Fatores responsáveis pelo declínio do escravismo no Ceará

     Os historiadores apontam vários fatores como responsáveis pelo fim da escravidão no Ceará. Dentre eles estão: a resistência que se manifestava através de fugas, abortos, assassínios dos senhores, revoltas e formação de agrupamentos de negros; a pouca importância do trabalho escravo na economia local; a venda de escravos para outras províncias por parte de seus senhores, sobretudo na época das secas, como  no grande seca de1877  que três mil deles teriam sido vendidos; e a das entidades abolicionistas.

Comunidades negras no Ceará atual

     Existem hoje no Ceará vários núcleos de população negra nos centros urbanos, bem como comunidades negras rurais. Há famílias em Fortaleza que agregam de 20 a 30 membros em até cinco casas próximas. Encontram-se essas pequenas comunidades no Dendê, no Trilho (Aldeota), no Jardim Iracema, no Quintino Cunha e no Conjunto Alvorada. Há agrupamentos negros em Tururu (Conceição dos Caitanos e Água Preta), que apresentam mais de 200 pessoas na área, Goiabeiras (Aquiraz), Colibri em Tauá e Bastiões (Iracema). Comunidades similares são encontradas do Cariri e na Serra Grande.

• [Material fornecido]:
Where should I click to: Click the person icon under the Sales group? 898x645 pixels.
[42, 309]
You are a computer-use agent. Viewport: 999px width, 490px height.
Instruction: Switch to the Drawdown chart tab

• [Enunciado do exercício]:
Responda, com base no texto extraído, às perguntas abaixo:
(a) Quais formas de resistência dos escravos são mencionadas?
(b) Quantos membros agregam as famílias de Fortaleza citadas, e em até quantas casas próximas?
(c) Quantas pessoas apresentam os agrupamentos negros de Tururu?

• [Resposta escrita]:
(a) Fugas, abortos, assassínios dos senhores, revoltas e formação de agrupamentos de negros.
(b) De 20 a 30 membros, em até cinco casas próximas.
(c) Mais de 200 pessoas na área.